=== DATA FOR REVIEW ===

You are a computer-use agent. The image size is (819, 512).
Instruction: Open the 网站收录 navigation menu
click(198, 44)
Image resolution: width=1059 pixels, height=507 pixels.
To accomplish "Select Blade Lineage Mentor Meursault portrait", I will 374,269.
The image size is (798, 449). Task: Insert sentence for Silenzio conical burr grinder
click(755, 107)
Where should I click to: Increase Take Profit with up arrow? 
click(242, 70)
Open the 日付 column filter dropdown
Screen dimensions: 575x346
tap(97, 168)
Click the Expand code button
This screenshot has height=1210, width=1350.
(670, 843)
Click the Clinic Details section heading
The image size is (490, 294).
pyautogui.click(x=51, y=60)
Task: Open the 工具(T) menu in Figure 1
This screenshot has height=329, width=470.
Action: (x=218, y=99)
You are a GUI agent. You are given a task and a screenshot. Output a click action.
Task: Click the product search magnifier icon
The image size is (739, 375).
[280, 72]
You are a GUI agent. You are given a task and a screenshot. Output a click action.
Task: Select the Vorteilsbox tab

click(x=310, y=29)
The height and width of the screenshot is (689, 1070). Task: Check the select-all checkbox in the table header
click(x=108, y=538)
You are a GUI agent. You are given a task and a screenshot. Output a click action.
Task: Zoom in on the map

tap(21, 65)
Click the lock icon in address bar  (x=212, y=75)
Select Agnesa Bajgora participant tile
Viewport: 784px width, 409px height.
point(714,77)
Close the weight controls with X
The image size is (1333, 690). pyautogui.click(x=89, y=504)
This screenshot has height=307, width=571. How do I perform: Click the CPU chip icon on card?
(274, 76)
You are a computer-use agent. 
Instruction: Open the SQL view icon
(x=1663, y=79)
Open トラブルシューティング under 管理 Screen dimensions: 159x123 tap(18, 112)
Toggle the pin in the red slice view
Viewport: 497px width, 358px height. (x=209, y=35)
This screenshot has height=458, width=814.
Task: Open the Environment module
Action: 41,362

===

- [WORK REQUEST]: Emit the records above again, exactly, with no line skipped.

- [EXERCISE RESPONSE]:
You are a computer-use agent. The image size is (819, 512).
Instruction: Open the 网站收录 navigation menu
click(198, 44)
Image resolution: width=1059 pixels, height=507 pixels.
To accomplish "Select Blade Lineage Mentor Meursault portrait", I will 374,269.
The image size is (798, 449). Task: Insert sentence for Silenzio conical burr grinder
click(755, 107)
Where should I click to: Increase Take Profit with up arrow? 
click(242, 70)
Open the 日付 column filter dropdown
Screen dimensions: 575x346
tap(97, 168)
Click the Expand code button
This screenshot has height=1210, width=1350.
(670, 843)
Click the Clinic Details section heading
The image size is (490, 294).
pyautogui.click(x=51, y=60)
Task: Open the 工具(T) menu in Figure 1
This screenshot has height=329, width=470.
Action: (x=218, y=99)
You are a GUI agent. You are given a task and a screenshot. Output a click action.
Task: Click the product search magnifier icon
The image size is (739, 375).
[280, 72]
You are a GUI agent. You are given a task and a screenshot. Output a click action.
Task: Select the Vorteilsbox tab

click(x=310, y=29)
The height and width of the screenshot is (689, 1070). Task: Check the select-all checkbox in the table header
click(x=108, y=538)
You are a GUI agent. You are given a task and a screenshot. Output a click action.
Task: Zoom in on the map

tap(21, 65)
Click the lock icon in address bar  (x=212, y=75)
Select Agnesa Bajgora participant tile
Viewport: 784px width, 409px height.
point(714,77)
Close the weight controls with X
The image size is (1333, 690). pyautogui.click(x=89, y=504)
This screenshot has height=307, width=571. How do I perform: Click the CPU chip icon on card?
(274, 76)
You are a computer-use agent. 
Instruction: Open the SQL view icon
(x=1663, y=79)
Open トラブルシューティング under 管理 Screen dimensions: 159x123 tap(18, 112)
Toggle the pin in the red slice view
Viewport: 497px width, 358px height. (x=209, y=35)
This screenshot has height=458, width=814.
Task: Open the Environment module
Action: 41,362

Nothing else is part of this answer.